The defined contribution (DC) industry has been quick to say 401(k) participants pay little attention to the costs they incur.

But read or ignored, confusing or clear, the new US Department of Labor-mandated fee disclosures are benefiting investors through precipitous drops in retirement plan costs, observers say.

The two new DOL rules require retirement plan service providers to divulge detailed fee information to plan sponsors, who in turn help communicate some of that information to 401(k) participants.
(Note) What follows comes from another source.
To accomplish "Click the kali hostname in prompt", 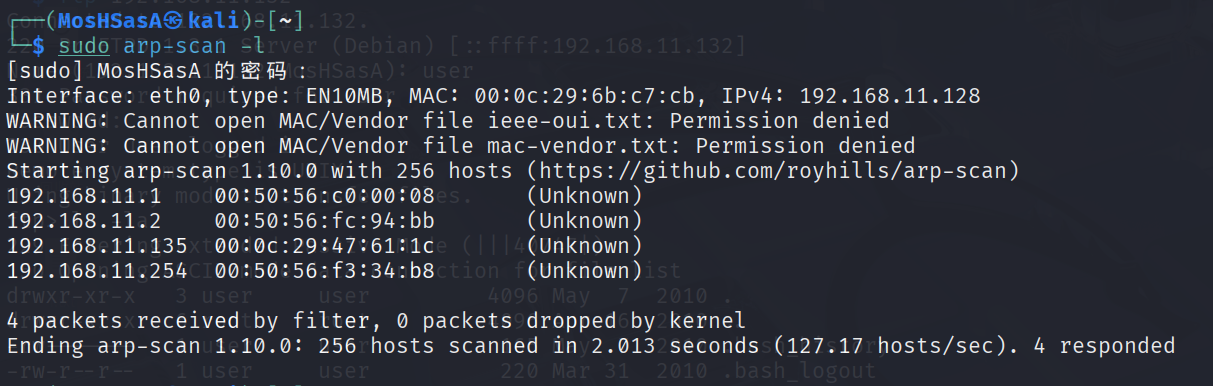I will point(214,21).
Disclosures were required to be provided beginning August 30. Plan sponsors, motivated in part by the legal weight of their fiduciary duties, are paying more heed. By demanding lower-cost share classes with transparent fees, sponsors have helped lower the costs many employees pay for retirement plans.

“[Disclosures] can be six to eight pages, and they can be longer than that ... Providing clear disclosures to participants is challenging no matter what, because it’s complex information and you’re delivering it to a demographic of people that is not very educated about financial matters,” says Mike Alfred, chief executive of financial information firm BrightScope.
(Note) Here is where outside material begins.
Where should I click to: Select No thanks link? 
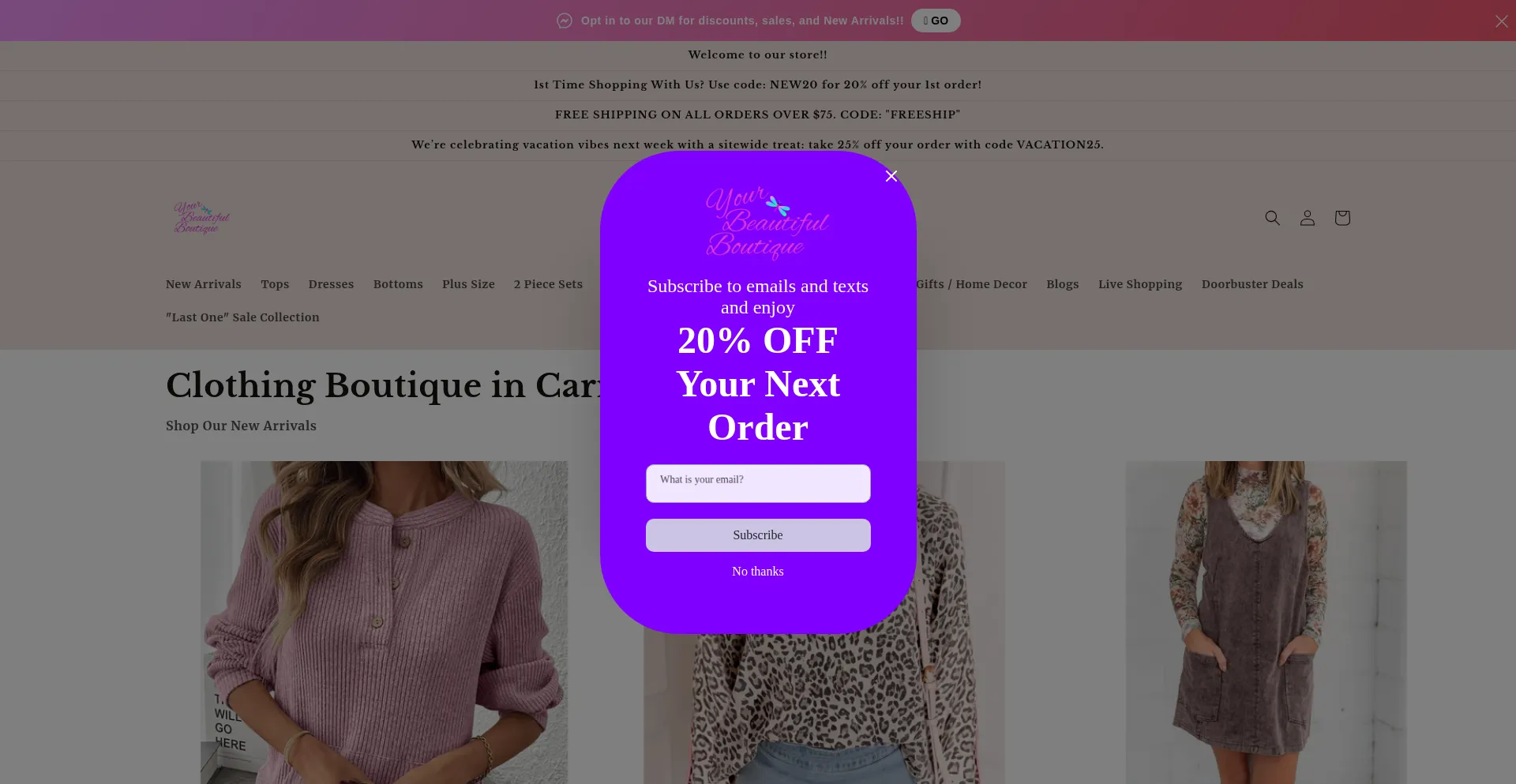pyautogui.click(x=758, y=572)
“What matters is all of the changes that are happening in the ecosystem, and those are happening every day ... All of those things lead to better outcomes, even if the individual in question didn’t pay attention.”

The effect of the new DOL rules on record keeping fees – the charges incurred for documentation – has been astounding, one consulting firm says.
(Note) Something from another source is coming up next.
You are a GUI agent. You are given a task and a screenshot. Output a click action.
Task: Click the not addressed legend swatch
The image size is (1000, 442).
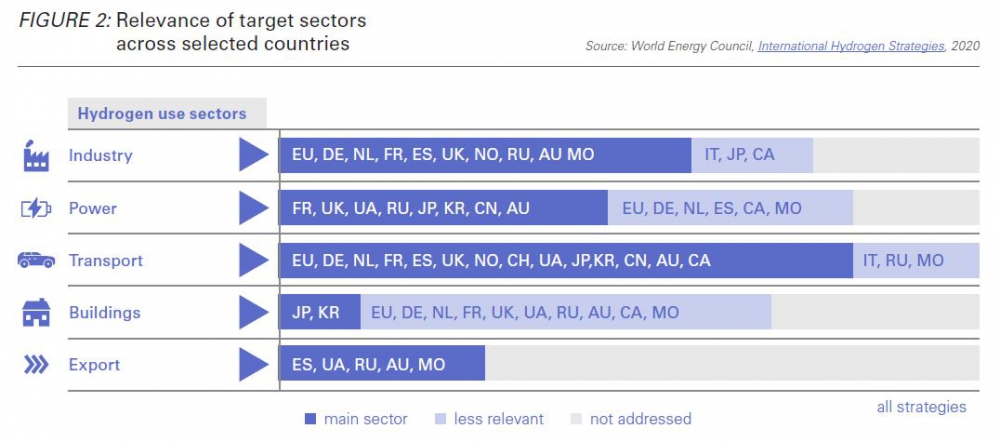576,419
Plan sponsors who sought new vendors in 2011 saved an average of 40 per cent on record keeping fees, a recent survey by consulting firm NEPC indicates.

The annual median record keeping fee charged to each participant also dropped from $103 in 2011 to $92 this year.

“We’ve done [the survey] for seven years, and we’ve never seen lower fees. We can’t tie it to anything else,” says Christine Loughlin, partner at NEPC.

Recordkeeping and total plan costs
Admin. cost per participant ($)
2008 112
2009 78
2010 103
2011 103
2012 92
 Total plan cost (fees paid by plan participants and plan sponsor)  (%)
2008 0.59
2009 0.56
2010 0.59
2011 0.58
2012 0.55
 Source: NEPC

Overall, 401(k) plan options look a bit different than they did less than a year ago. Taking into account the higher fees associated with active management, more plans seem to be incorporating low-cost index funds and exchange traded funds. And met with the plan sponsors’ increased knowledge, the mutual fund industry is lowering fees on institutional share classes to stay afloat in a cost-conscious market.

Fidelity, the largest provider of DC mutual funds, began sending fee disclosures to its 16m participants significantly ahead of the DOL’s deadlines.

“Over the summer we did receive a couple of hundred calls. The vast majority of participants were calling in to see if there was any action they needed to take,” spokesman Mike Shamrell says.

“So far everything seems to be going pretty well ... We have not seen any significant changes from plan sponsors in terms of plan design or fund line-up as a result of the fee disclosures.”

Investors either do not care or are satisfied with the disclosures they received, if industry-aggregated data are to be believed. Data from the Plan Sponsor Council of America indicate only 1.4 per cent of participants raised questions after receiving fee disclosures.

Some participants do not grasp fees simply because they are not reading statements, says Joe Gordon, managing partner of Gordon Asset Management. With a bit of hand-holding, however, investors often take an interest, he adds.

One of Mr Gordon’s clients, a Tennessee automotive dealer with 300 employees, spent two days educating participants on plan fees. About 90 per cent fully understood the fees afterwards.

“This is not what most [sponsors] are doing,” Gordon says. “Most [participants] appreciated the transparency and the fact that they will get an annual notice.”

The firm examined the fees and suggested the dealer find investment options with lower costs.

In selecting an institutional share class free of revenue sharing, a cost notorious for its lack of transparency, the dealer cut the plan’s fees by more than half, to 0.8 per cent annually.